CrowdMed is using crowds to solve difficult medical cases. Basically, it works like TopCoder for clinical diagnostics: On the one side, patients who have been sick for several years and have been to several doctors without much success, can upload their health history and create an anonymous „personal medical case“. On the other side, Medical Detectives (ranging from medical student, retired physician to regular people) can select active medical cases to help solving. After an collaborating phase between different Medical Detectives and clarifying communication with the patient, several diagnoses and treatments are suggested. The patient can use the CrowdMed´s ranking system to decide for a solution and present it to his personal physician. If the physician recognizes the suggestion as correct or helpful, the case is solved and the respective Medical Detective gets compensated.
Value Creation and value capturing
The value for the long-suffering patients is to finally solve their medical issue. As these case are rare and hard nuts to crack, the crowd-based model enables the patient to benefit from the knowledge and cross-communication of many medical advisors at the same time. So far they have successfully solved more than 50% of the cases submitted in the past years.
The medical advisors can use their existing medical knowledge beyond their professional occupation in an effective and flexible manner to help people anywhere to get the right treatment. While they can build up reputation within the community, they also earn a cash compensation when solving a case.
The patient can either use the limited free case submission option or purchase the Standard ($149/month) or Premium ($249/month) option to submit their personal medical case. CrowdMed keeps $49 of this fee and the rest is shared between the Medical Detectives who contributed to the chosen diagnosis. A case should be online a minimum of 2 months in order to get a sufficient number of medical detectives to participate. If after two months no helpful solutions is provided, the patient can get the money back.
In order to guarantee a high quality of diagnosis, CrowdMed uses a point-based system to track Medical Detective’s performance: Based on their confidence in their answer they can assign points to their suggestion and get rewards appropriately to it.
CrowdMed uses several metrics (confidence level, peer-ratings, past correct diagnosis) to determine the quality of a suggestion and to provide the patient and its personal physician with the necessary information to choose from the suggestions.
Additionally, this data is used in a „DetectiveRating“ in which every Medical Detective is rated form 1-10. Having a high ranking enables them to access more complex cases and get higher cash compensations.
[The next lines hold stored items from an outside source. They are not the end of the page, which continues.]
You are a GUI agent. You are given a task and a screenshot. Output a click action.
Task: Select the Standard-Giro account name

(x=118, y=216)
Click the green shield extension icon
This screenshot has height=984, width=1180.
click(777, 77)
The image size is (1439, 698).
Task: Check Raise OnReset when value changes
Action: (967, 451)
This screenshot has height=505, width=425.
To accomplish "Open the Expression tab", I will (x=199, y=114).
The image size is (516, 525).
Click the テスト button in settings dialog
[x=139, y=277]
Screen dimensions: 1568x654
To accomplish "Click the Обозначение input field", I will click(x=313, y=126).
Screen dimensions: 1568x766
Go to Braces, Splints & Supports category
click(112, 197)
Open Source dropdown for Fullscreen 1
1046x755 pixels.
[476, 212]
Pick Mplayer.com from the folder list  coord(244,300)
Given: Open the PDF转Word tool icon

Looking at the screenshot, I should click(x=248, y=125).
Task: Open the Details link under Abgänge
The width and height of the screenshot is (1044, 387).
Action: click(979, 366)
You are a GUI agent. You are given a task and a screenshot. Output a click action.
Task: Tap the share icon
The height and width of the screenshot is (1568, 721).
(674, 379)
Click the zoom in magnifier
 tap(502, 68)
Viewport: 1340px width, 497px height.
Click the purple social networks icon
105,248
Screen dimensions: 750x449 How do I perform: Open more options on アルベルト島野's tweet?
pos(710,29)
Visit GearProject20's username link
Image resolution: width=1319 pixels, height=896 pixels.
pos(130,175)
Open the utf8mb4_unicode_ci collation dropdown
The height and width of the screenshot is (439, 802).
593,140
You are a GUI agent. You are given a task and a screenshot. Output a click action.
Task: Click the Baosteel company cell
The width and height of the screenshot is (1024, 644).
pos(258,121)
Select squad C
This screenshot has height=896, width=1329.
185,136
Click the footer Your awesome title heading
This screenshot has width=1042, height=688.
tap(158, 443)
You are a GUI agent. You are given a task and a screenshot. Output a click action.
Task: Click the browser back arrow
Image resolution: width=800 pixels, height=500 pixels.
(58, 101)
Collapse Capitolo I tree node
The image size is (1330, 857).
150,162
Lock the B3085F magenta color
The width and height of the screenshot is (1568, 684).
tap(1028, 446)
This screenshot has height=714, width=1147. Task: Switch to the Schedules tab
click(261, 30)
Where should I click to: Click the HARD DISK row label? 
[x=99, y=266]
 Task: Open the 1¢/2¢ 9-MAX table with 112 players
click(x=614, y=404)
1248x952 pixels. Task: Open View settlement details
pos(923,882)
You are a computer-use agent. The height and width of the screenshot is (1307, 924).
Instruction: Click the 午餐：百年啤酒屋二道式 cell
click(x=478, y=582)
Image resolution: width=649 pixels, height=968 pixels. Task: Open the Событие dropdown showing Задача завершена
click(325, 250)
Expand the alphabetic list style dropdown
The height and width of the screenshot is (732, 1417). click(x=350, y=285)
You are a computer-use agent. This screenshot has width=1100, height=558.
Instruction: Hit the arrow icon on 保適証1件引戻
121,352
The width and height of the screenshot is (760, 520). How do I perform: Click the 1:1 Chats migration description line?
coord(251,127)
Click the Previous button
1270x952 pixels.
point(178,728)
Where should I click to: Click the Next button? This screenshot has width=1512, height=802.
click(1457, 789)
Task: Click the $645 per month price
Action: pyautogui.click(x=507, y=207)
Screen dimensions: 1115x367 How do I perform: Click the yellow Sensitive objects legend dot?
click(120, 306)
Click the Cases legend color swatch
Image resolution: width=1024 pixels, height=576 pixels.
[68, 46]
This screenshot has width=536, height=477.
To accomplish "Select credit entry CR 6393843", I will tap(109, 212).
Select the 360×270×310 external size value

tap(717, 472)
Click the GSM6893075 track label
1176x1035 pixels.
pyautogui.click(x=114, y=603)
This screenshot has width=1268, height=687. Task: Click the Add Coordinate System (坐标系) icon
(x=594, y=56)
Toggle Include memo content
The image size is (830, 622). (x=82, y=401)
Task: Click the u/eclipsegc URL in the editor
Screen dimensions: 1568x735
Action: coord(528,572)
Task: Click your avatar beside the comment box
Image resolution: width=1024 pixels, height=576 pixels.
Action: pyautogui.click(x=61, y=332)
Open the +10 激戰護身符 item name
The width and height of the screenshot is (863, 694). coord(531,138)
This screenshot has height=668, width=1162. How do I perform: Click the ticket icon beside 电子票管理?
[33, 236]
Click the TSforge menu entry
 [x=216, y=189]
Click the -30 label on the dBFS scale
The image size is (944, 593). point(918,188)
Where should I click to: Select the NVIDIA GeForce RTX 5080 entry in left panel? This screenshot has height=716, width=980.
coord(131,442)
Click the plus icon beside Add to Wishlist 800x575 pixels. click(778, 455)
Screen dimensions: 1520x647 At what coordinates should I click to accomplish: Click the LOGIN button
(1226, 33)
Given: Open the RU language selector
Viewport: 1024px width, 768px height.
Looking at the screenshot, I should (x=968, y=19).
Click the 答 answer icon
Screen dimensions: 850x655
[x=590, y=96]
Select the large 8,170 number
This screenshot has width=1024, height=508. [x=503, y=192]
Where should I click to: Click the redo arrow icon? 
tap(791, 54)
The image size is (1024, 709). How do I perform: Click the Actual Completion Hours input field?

While these mechanisms should increase platform engagement it also serves as a quality screening: Everyone, indifferent of their education, can sign up to become a Medical Detective. The idea is to judge suggestions not based on the person’s academic background but rather on performance to filter out bad suggestions and rank them properly.
While strong indirect network-effects are in place (the more Medical Investigators sign up, the higher the quality of diagnosis), direct network effects are not as strong. A referral system is existing (patients can invite others to CrowdMed), but other than a $10 discount on their monthly fee, they have no direct advantages of more patients joining CrowdMed (e.g. no communication between people suffering from similar conditions is fostered). The interesting aspect is that CrowdMed does encourage collaboration and rewards are shared between every contributor. While this can be a demotivating for some detectives as well, it overall encourages people to exchange ideas and contribute to each others suggestions.
CrowdMed is a very interesting application of the use of „wisdom of crowds“. The quality of diagnosis in a hospital often heavily depends on collaboration and knowledge exchange of medical professionals. CrowdMed enables all kinds of people to interact and share their thoughts on complex cases while having a smart peer-review system in place to guarantee quality. It will be interesting how this crowd-diagnosis concept develops and if it expands into the solely professional context as well (e.g. different hospitals discussing cases between each other).